The capital market is the main driver of the development of an economy. We can say that a country’s maturity and wealth can, to some extent, be assessed according to the maturity of the local stock exchange – and the number of companies that are listed on it.
Although a stock exchange represents only a small part of the so-called “real economy”, having a vigorous and developed stock exchange, with few bureaucracies for the entry of companies, brings a series of advantages for both companies and investors. Even a small investor, with little capital available, can take advantage of the advantages offered by buying shares in companies in his country. You can get more knowledge about trading and stock market at Broker.cex.io.
An example of how the stock exchange represents the development of a country can be evaluated in a simple comparison: the market value of all companies listed on B3, the stock exchange, is less than the market value of a single company American company, Apple. And, while in the United States more than half of the population invests in the stock market, here in Brazil we have more people arrested than CPFs registered on the stock exchange as investors. A monumental difference, which also manifests itself in the size of the economies of the two countries.
See now 6 advantages that the capital market brings to a country.
1) access to fast and cheap capital
When a company wants to grow and develop its activities, it usually needs more capital. The first option is to resort to a loan or bank financing, but the fees charged are usually quite high, especially if the amount is higher and the investment term is long.
Going public is an easier and faster way to obtain financing. The company will not have to pay interest, it will have access to investors from all parts of the country – and the world – and it will be able to grow in a much healthier way, without debt.
2) transparency
To be eligible to issue shares on a stock exchange, a company must undergo a series of regulatory checks, fulfill requirements and improve – or implement – transparency, good management, and governance models. This has great benefits for them to improve their management tools and become more attractive, competent, and solid.
3) access to capital from different parts of the world
A company listed on the stock exchange is not restricted to the national market, since most of the investors on the stock exchange are foreigners. With capital coming from countries with more accumulated wealth, companies get more money to finance their activities, grow and create value for shareholders.
4) possibility of passive income for shareholders
Speaking of generating value, companies that issue shares are an excellent way to generate income for investors. In Brazil, companies are required by law to distribute at least 25% of profits to shareholders. This distribution comes in the form of dividends paid periodically, which can be used by the investor to spend with you or to buy new shares, increasing your capital.

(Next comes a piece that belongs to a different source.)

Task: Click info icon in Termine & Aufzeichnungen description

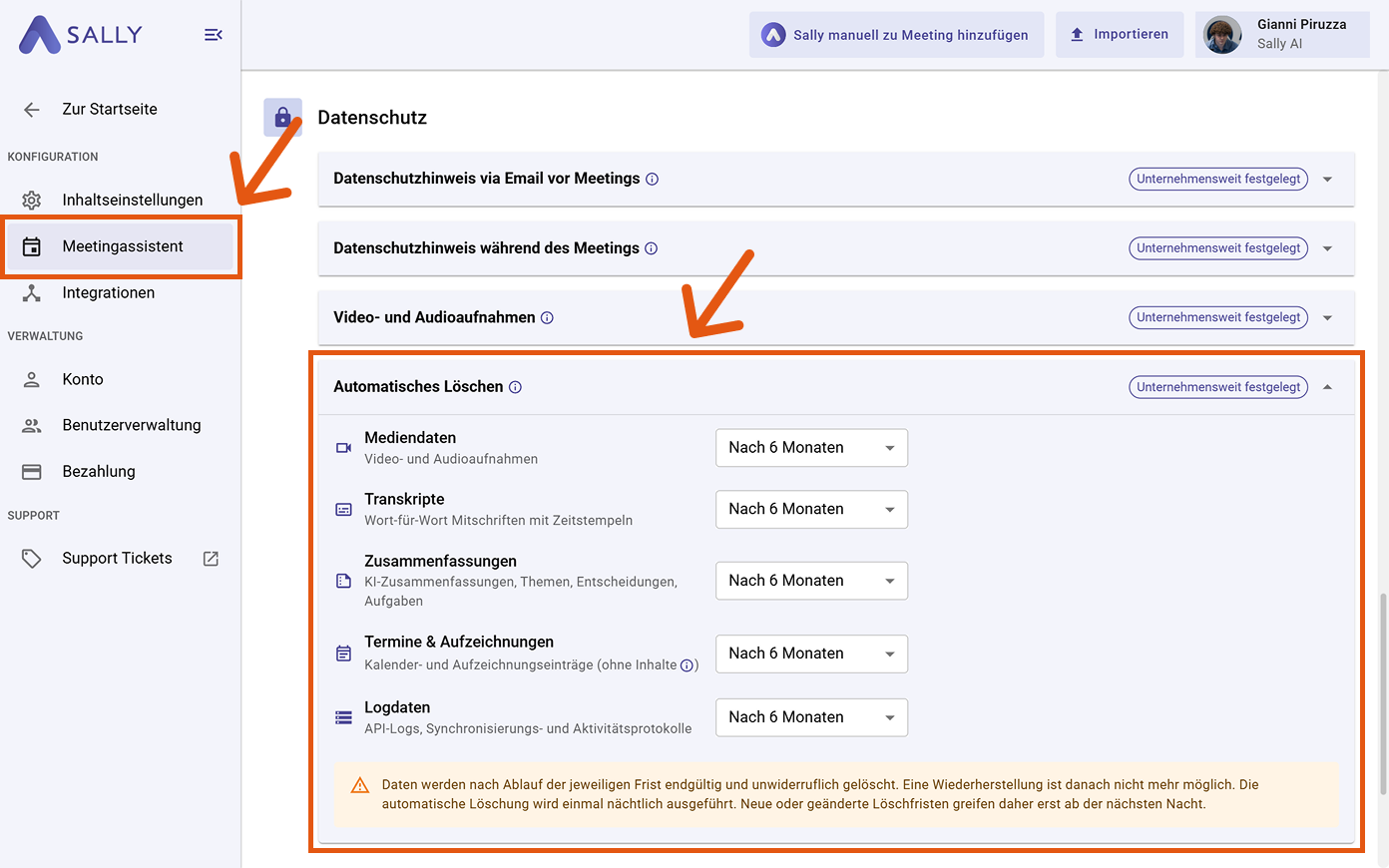Action: (688, 665)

5) owning a business without having to undertake
When an investor buys a stock, he is buying a part of that business. Long-term investors follow the philosophy of buying companies instead of just stocks, which makes them have a long-term mindset for their investments.
If you have a job and don’t want to start a business directly, the stock market is a great option to “buy” companies at affordable prices.
6) stimulates the investor mentality
A consolidated and mature capital market reflects a long-term mentality, especially for those who invest thinking about obtaining passive income. Such behavior encourages frugality and savings at the expense of consumption, and it is this thinking that is responsible for generating wealth and increasing the quality of life in an economy.